The healthcare system remains “broken” for children with genetic diseases, with only an estimated 20 per cent of cases being diagnosed.

With the US having a relatively high infant mortality rate of 0.4 per cent, he was part of a study into how many deaths may be attributable to genetic disease and whether death could have been avoided if practitioners had been warned.

“The answer, shockingly, was, yes, in about a half of cases, although we still had a proportion who were given the appropriate drugs who still died.”

He says underdiagnosing remains a leading cause of infant mortality despite the relatively high volumes of genome sequencing. “We found 62 per cent of death certificates do not mention a genetic disease diagnosis, which was also a shock.”
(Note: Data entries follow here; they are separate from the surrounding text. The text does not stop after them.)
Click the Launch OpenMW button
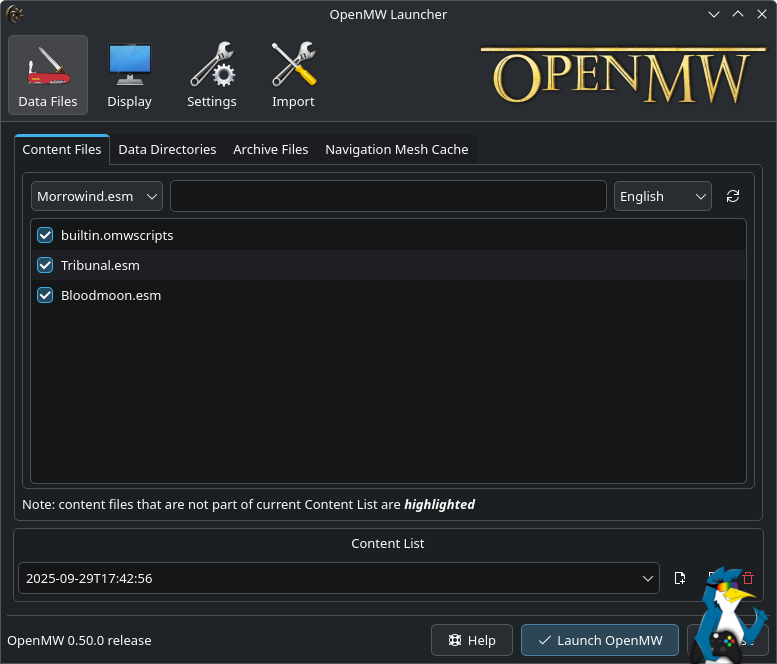 tap(599, 640)
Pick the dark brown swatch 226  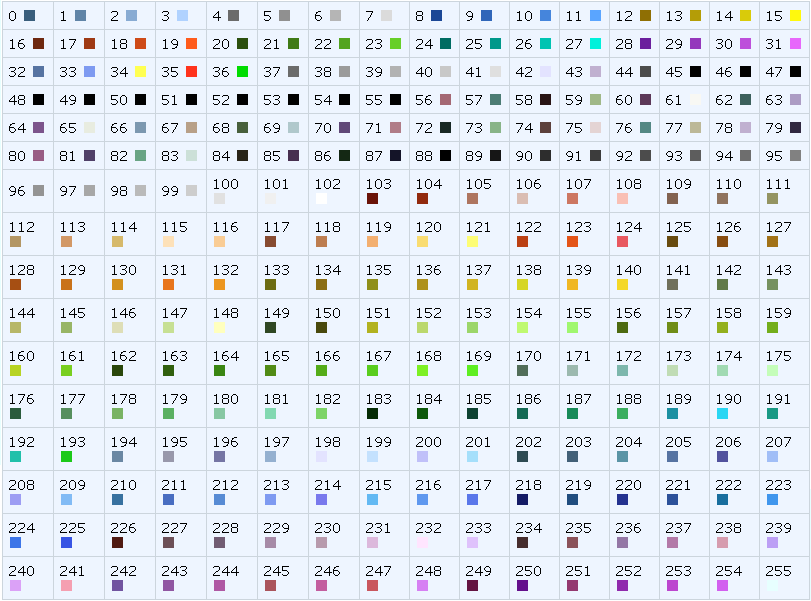(x=117, y=543)
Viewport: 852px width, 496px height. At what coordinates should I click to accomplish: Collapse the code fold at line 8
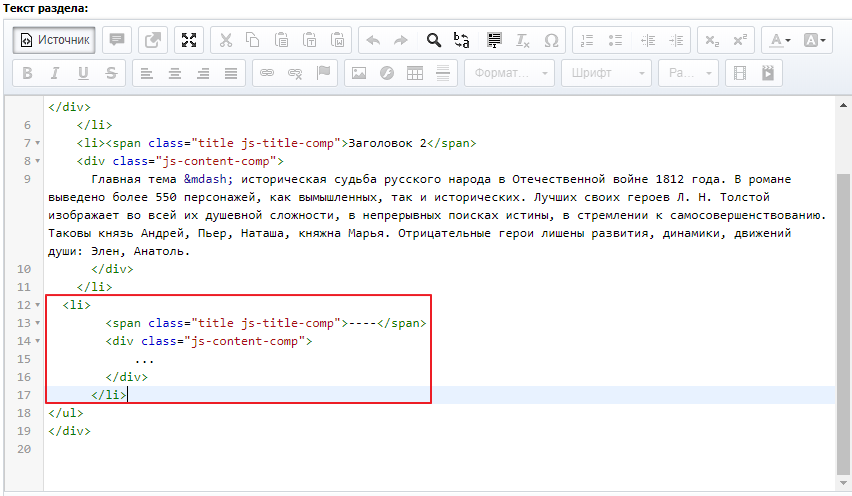[37, 161]
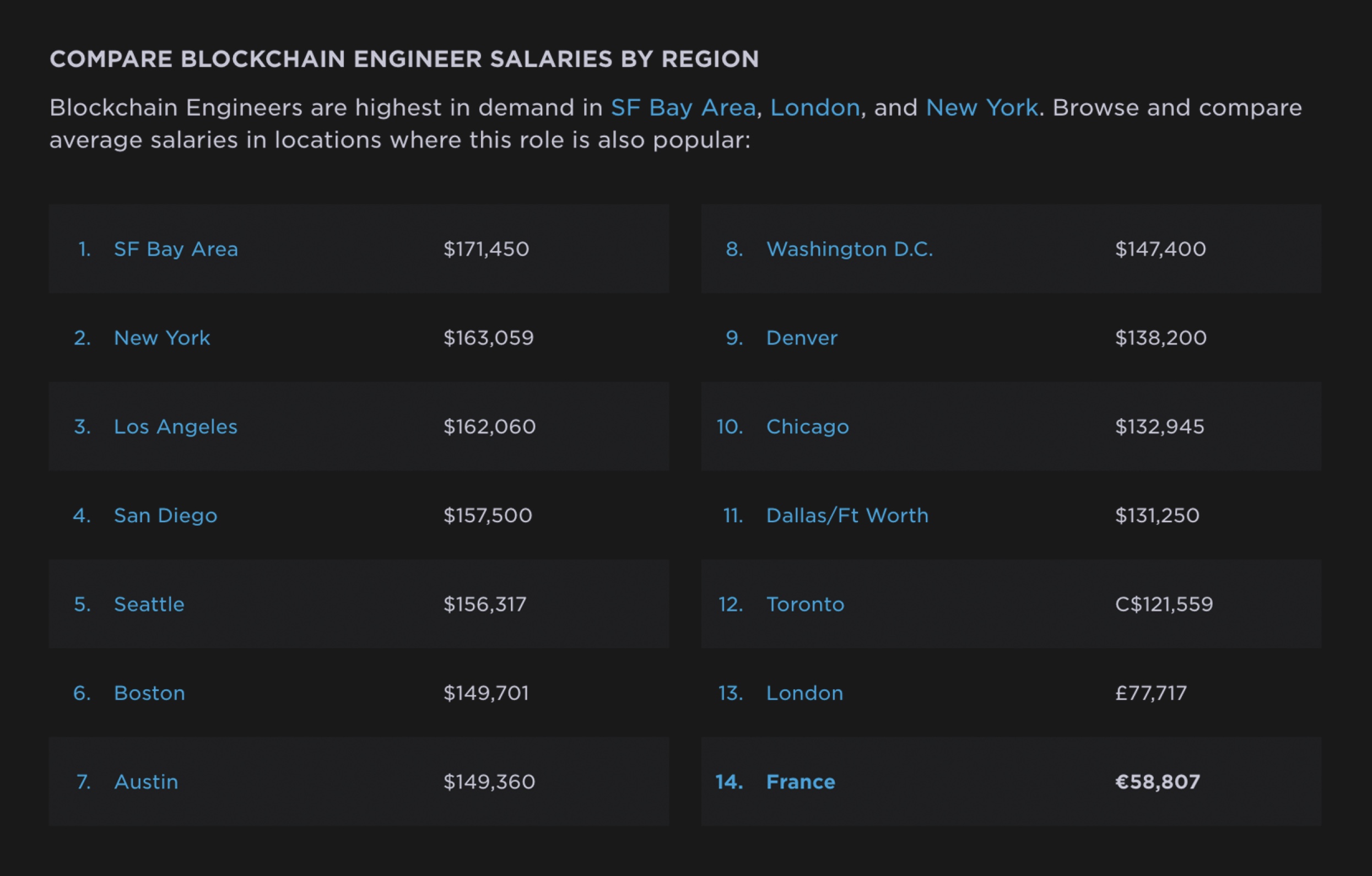Image resolution: width=1372 pixels, height=876 pixels.
Task: Open the Washington D.C. region link
Action: tap(850, 249)
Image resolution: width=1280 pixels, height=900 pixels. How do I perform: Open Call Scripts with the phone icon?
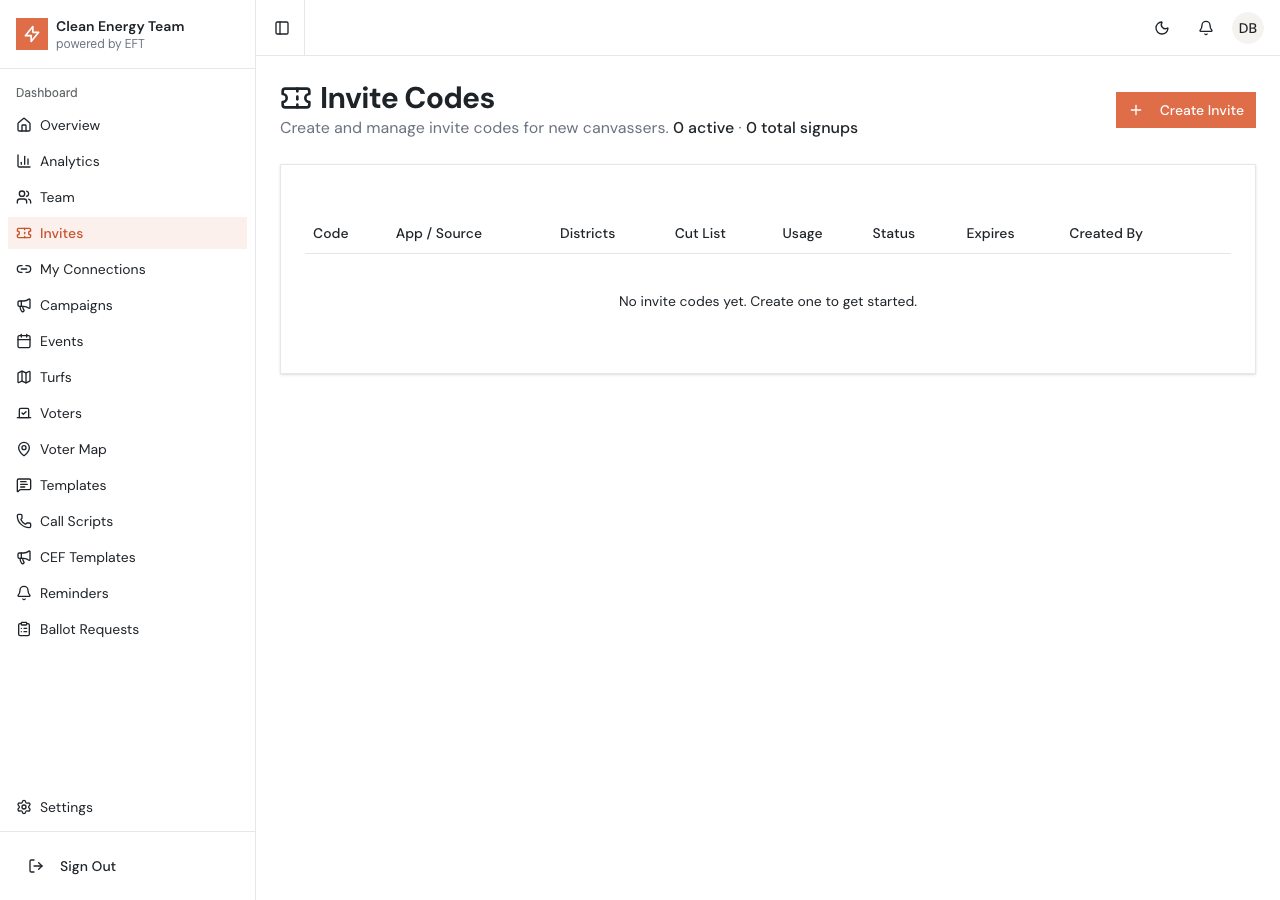24,521
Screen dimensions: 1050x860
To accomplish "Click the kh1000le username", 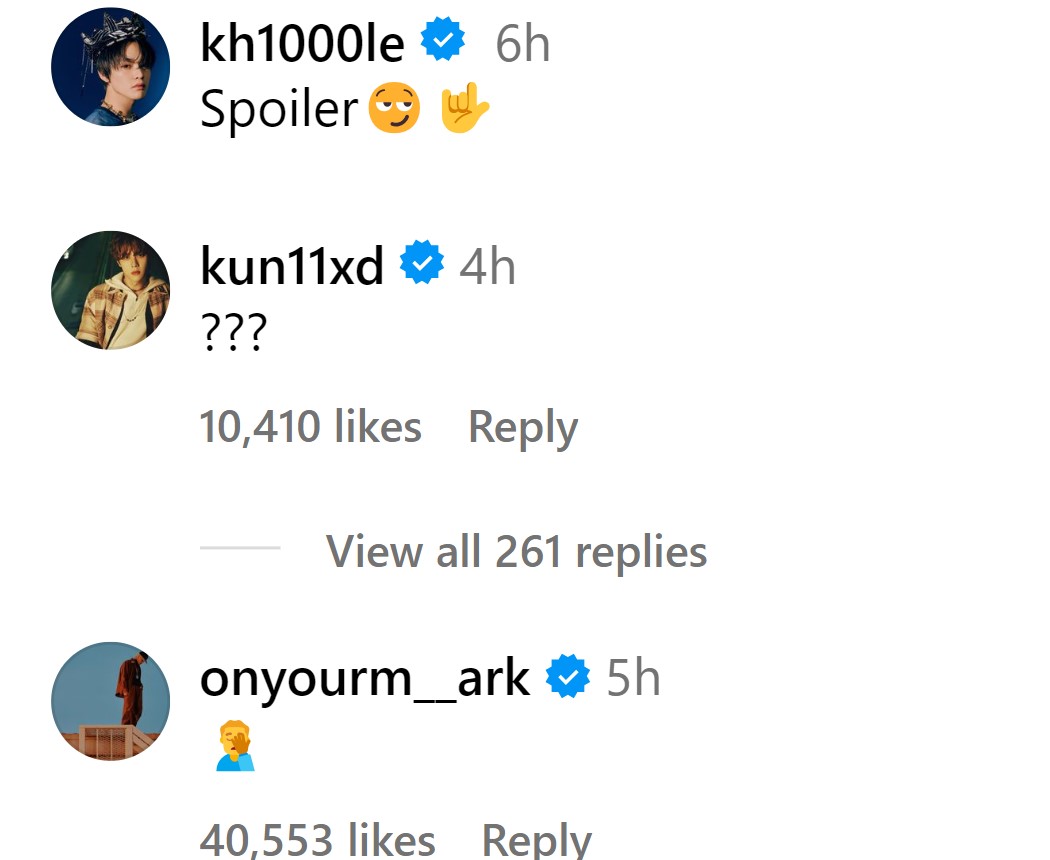I will click(302, 44).
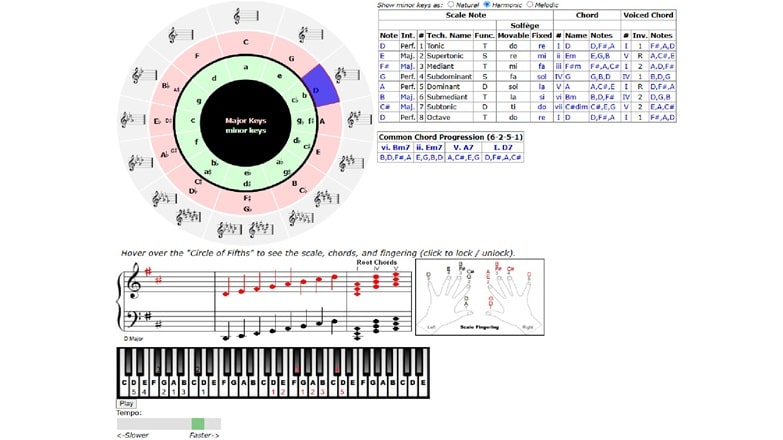Open the ii. Em7 chord link
The height and width of the screenshot is (440, 783).
click(x=430, y=146)
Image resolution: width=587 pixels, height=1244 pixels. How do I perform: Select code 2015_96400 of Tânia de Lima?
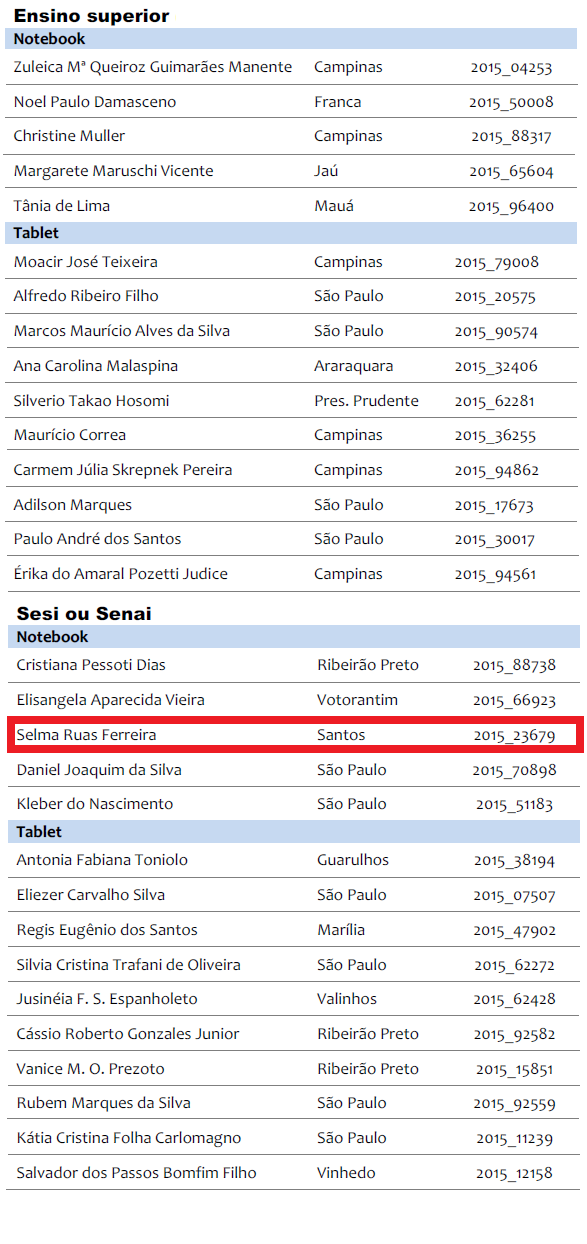coord(511,206)
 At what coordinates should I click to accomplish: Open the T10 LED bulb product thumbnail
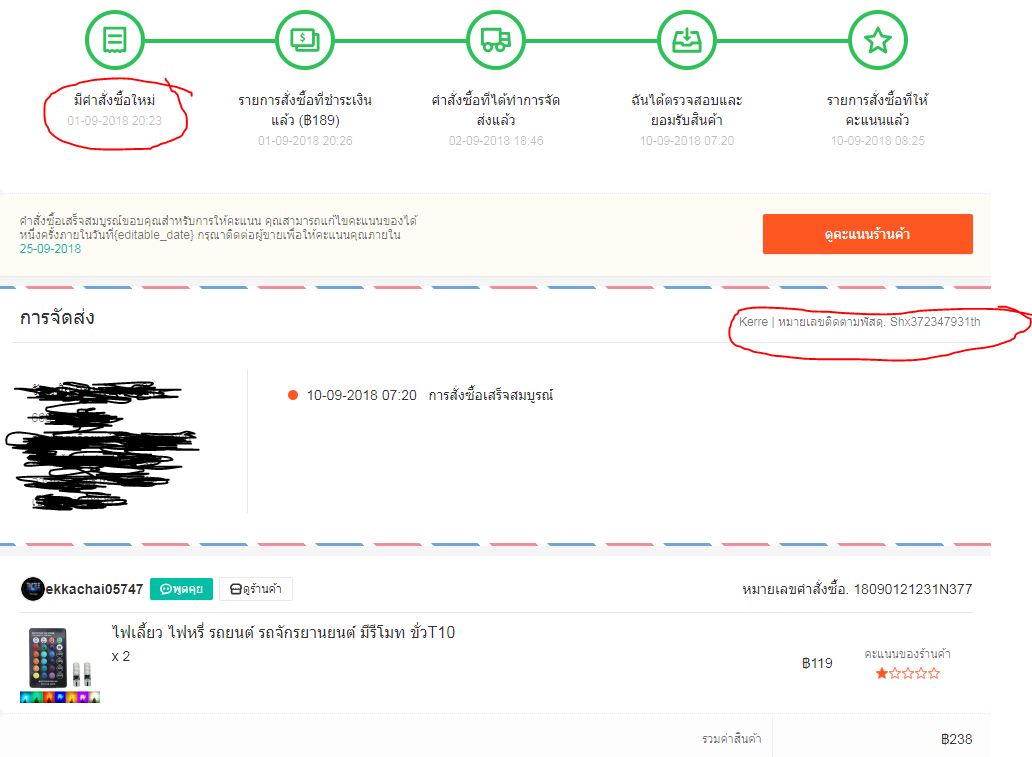click(60, 664)
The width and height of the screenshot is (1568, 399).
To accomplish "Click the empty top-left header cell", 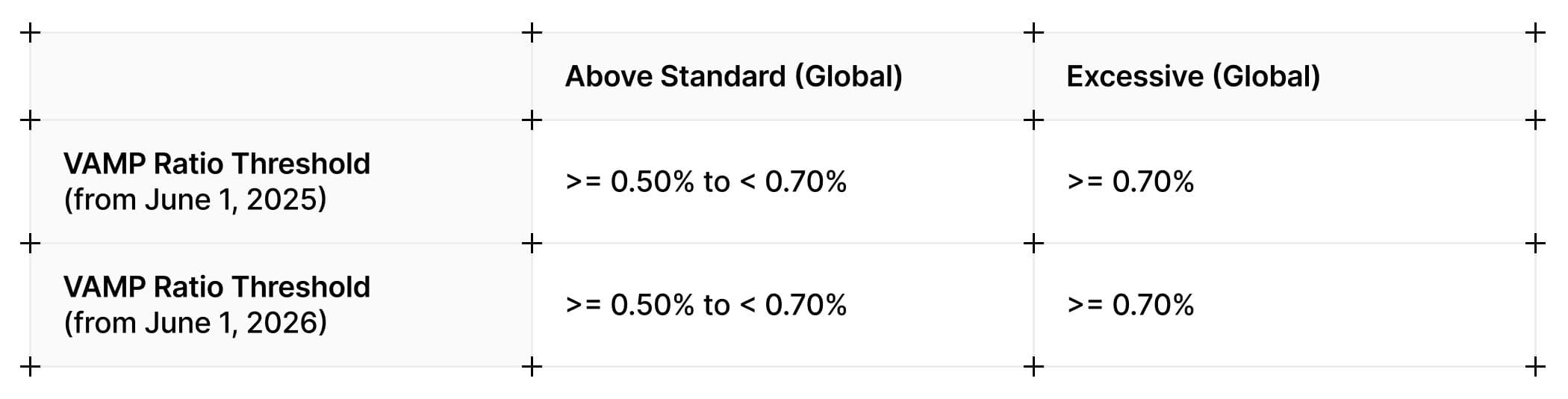I will (x=281, y=76).
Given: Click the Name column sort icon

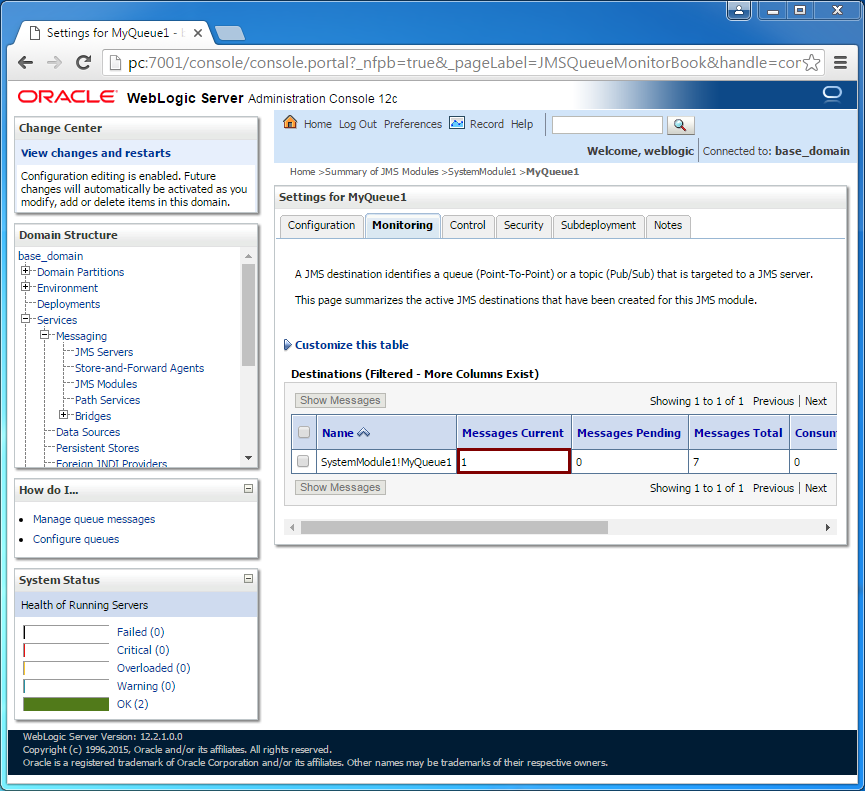Looking at the screenshot, I should pos(363,433).
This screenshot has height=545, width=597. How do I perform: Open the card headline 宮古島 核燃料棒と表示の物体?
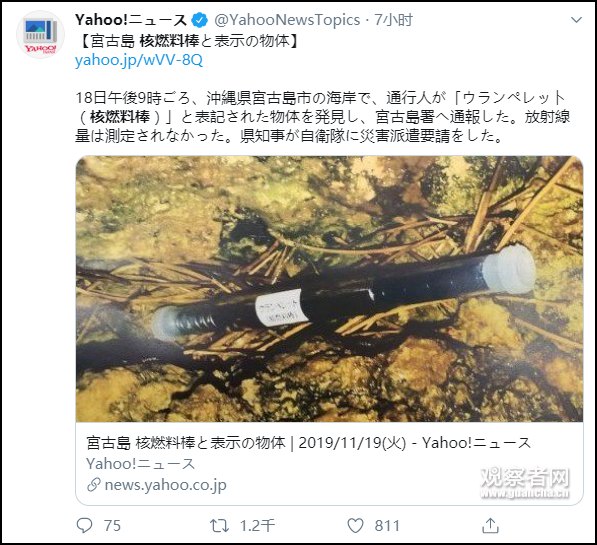[x=186, y=443]
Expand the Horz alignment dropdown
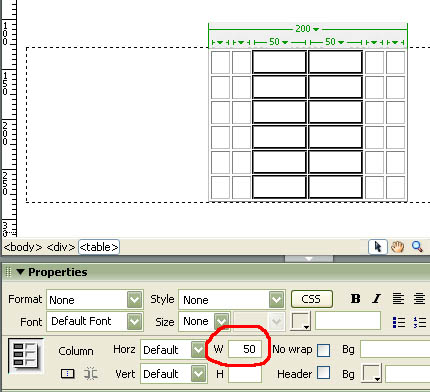430x392 pixels. point(198,350)
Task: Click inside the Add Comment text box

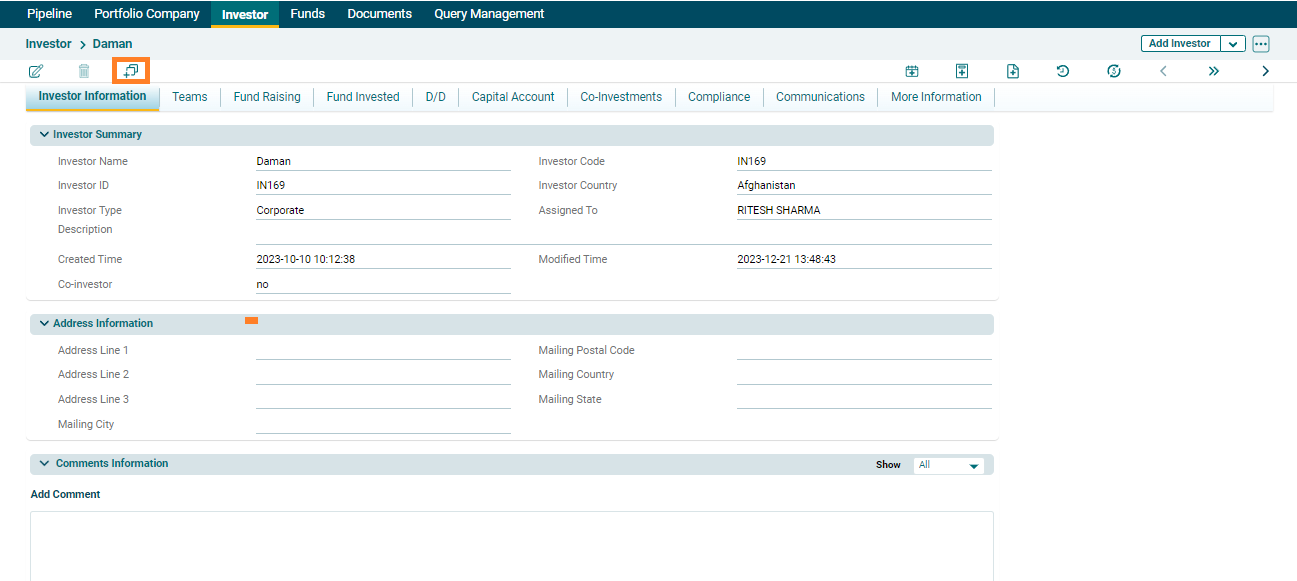Action: pos(511,545)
Dr Kingsmore says there are now 750 genetic diseases with “somewhat effective treatments”, out of 75,000 known genetic diseases. But, he says, an era of effective new cell therapies, gene therapies, gene editing and protein therapies has arrived.

“In some cases, yeah, we can now say they are curative, but in other cases the issue is the timing, getting that effective therapy to the individual before symptom onset.”

A gene therapy is available for spinal muscular atrophy: “Hitherto, babies with that disease died at age two, but the anterior horn cells you lose before getting the gene therapy don’t regrow, so if you delay giving that therapy even by a couple of months, you will have defects you are not recovering from.”

As well as enabling more timely treatment, Dr Kingsmore is hopeful BeginNGS will support further research into cures by highlighting previously unrecognised need. The use of AI should also improve standardisation of diagnosis, he says, and make it accessible to countries with limited pathology resources.

The programme also intends to over-sample minority ethnicities as the current state of genomic knowledge leans overwhelmingly towards white, northern Europeans.

But he accepts there are concerns about patient privacy and security – health records are already a target for hackers and insurance companies would love to know individual predispositions for disease. He hopes more countries introduce legislation similar to the US’ Genetic Information Nondiscrimination Act of 2008.

‘Everything is up for grabs’

Further concerns were raised by New South Wales health pathology clinical director Elizabeth Salisbury during a Pathology Update 2023 plenary session. Dr Salisbury says application of AI is expanding rapidly.

“There won’t be an area in our lab that will be left untouched...and it is going to create an ability to personalise medicine in ways we haven’t previously thought about; everything is now up for grabs,” she says.

Her concern is the new technology will be embedded before the necessary safeguards are in place and debates on its use have been thrashed out. She pointed to the role of AI in the global financial crisis of 2007 as an example of unforeseen consequences.

Dr Salisbury says more needs to be known on how legal disputes involving AI and algorithms will be resolved. “Who will have liability? Who owns the diagnostic information derived from an AI’s processing capabilities, is it the provider or the developer? Who will be the ultimate source of truth (in diagnosis), the pathologist or the AI?”

She suspects practitioners such as pathologists may be more likely to take shortcuts because of the assumed accuracy and infallibility of an AI-derived diagnosis. “[We must introduce AI] in a way that is transparent and matches the needs and expectations of society,” says Dr Salisbury.

“We all know the US is a big driver in the medical environment and practices on a global basis and that it will drive the uptake of AI...

“What we are seeing now is just a taste of all the different things [medical practitioners] do on a daily basis that have the potential to be modified or totally performed by AI.”

While predicting entirely new categories of patients and care will soon be created using data from AI systems, Dr Salisbury says the patient must remain at the focus.

“The use of AI algorithms can disconnect decision-making from the patient by not taking the whole person and patient-specific conditions into account, which may not be easily incorporated in the system.

“I don’t know the answers to my questions yet, but I do think they are questions we need to start asking.”